Equal Probabilities
You can get the probability of exactly 0, 1, 2, or 3 of these occurring with the binomial density function dbinom
, which returns the probability of getting exactly the number of specified successes (first argument) given the total number of independent attempts (second argument) and the probability of success for each attempt (third argument):
dbinom(0:3, 3, 0.05625)
# [1] 0.8405642090 0.1502995605 0.0089582520 0.0001779785
So if you want the probability of at least one happening, that is:
sum(dbinom(1:3, 3, 0.05625))
# [1] 0.1594358
or
1 - dbinom(0, 3, 0.05625)
# [1] 0.1594358
The dbinom
function can address your other questions as well. For instance, the probability of all happening is:
dbinom(3, 3, 0.05625)
# [1] 0.0001779785
The probability of exactly one is:
dbinom(1, 3, 0.05625)
# [1] 0.1502996
The probability of none is:
dbinom(0, 3, 0.05625)
# [1] 0.8405642
Unequal Probabilities -- Some Easy Cases
If you have unequal probabilities stored in a vector p
and each item is selected independently, you need to do a bit more work, because the dbinom
function doesn't apply. Still, some of the computations are pretty simple.

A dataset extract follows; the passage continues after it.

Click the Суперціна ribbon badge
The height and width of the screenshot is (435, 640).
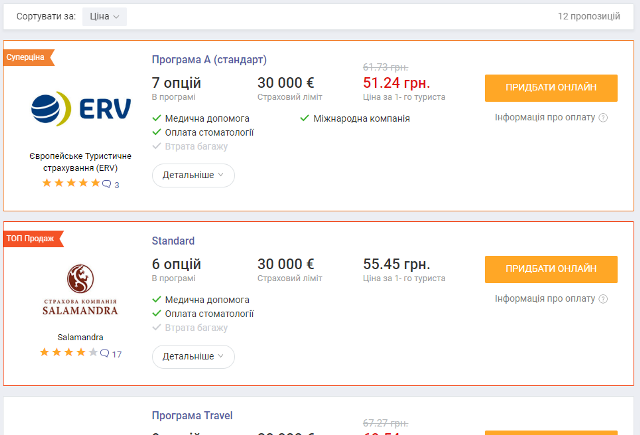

The probability of none of the items being selected is simply the product of 1 minus the probabilities (the probability that at least one is selected is simply one minus this):
p <- c(0.1, 0.2, 0.3)
prod(1-p)
# [1] 0.504
The probability of all is the product of the probabilities:
prod(p)
# [1] 0.006
Finally, the probability of exactly one being selected is the sum across all the elements of its probability times the probability of all the other elements not being selected:
sum(p * (prod(1-p) / (1-p)))
# [1] 0.398
Similarly, the probability of exactly n-1
being selected (where n
is the number of probabilities) is:
sum((1-p) * (prod(p) / p))
# [1] 0.092
Unequal Probabilities -- Complete Case
If you want the probability of every single possible count of successes, one option could be computing all 2^n
event combinations (which is what A. Webb does in their answer). Instead, the following is a O(n^2) scheme:
cp.quadratic <- function(p) {
P <- matrix(0, nrow=length(p), ncol=length(p))
P[1,] <- rev(cumsum(rev(p * prod(1-p) / (1-p))))
for (i in seq(2, length(p))) {
P[i,] <- c(rev(cumsum(rev(head(p, -1) / (1-head(p, -1)) * tail(P[i-1,], -1)))), 0)
}
c(prod(1-p), P[,1])
}
cp.quadratic(c(0.1, 0.2, 0.3))
# [1] 0.504 0.398 0.092 0.006
Basically, we define P_ij to be the probability that we have exactly i
successes, all of which are in position j
or greater. Base cases for i=0
and i=1
are relatively simple to compute, and then we have the following recurrence:
P_ij = P_i(j+1) + p_j / (1-p_j) * P_(i-1)(j+1)
In the function cp.quadratic
, we loop with increasing i
, filling out the P
matrix (which is n
x n
). Therefore the total operation count is O(n^2).
This enables you, for instance, to compute the distribution for pretty large numbers of options in under a second:
system.time(cp.quadratic(sample(c(.1, .2, .3), 100, replace=T)))
# user system elapsed
# 0.005 0.000 0.006
system.time(cp.quadratic(sample(c(.1, .2, .3), 1000, replace=T)))
# user system elapsed
# 0.165 0.043 0.208
system.time(cp.quadratic(sample(c(.1, .2, .3), 10000, replace=T)))
# user system elapsed
# 12.721 3.161 16.567
We can compute the distribution from 1,000 elements in a fraction of a second and from 10,000 elements in under a minute; computing 2^1000 or 2^10000 possible outcomes would take a prohibitively long time (the number of subsets are a 301-digit and 3010-digit number, respectively).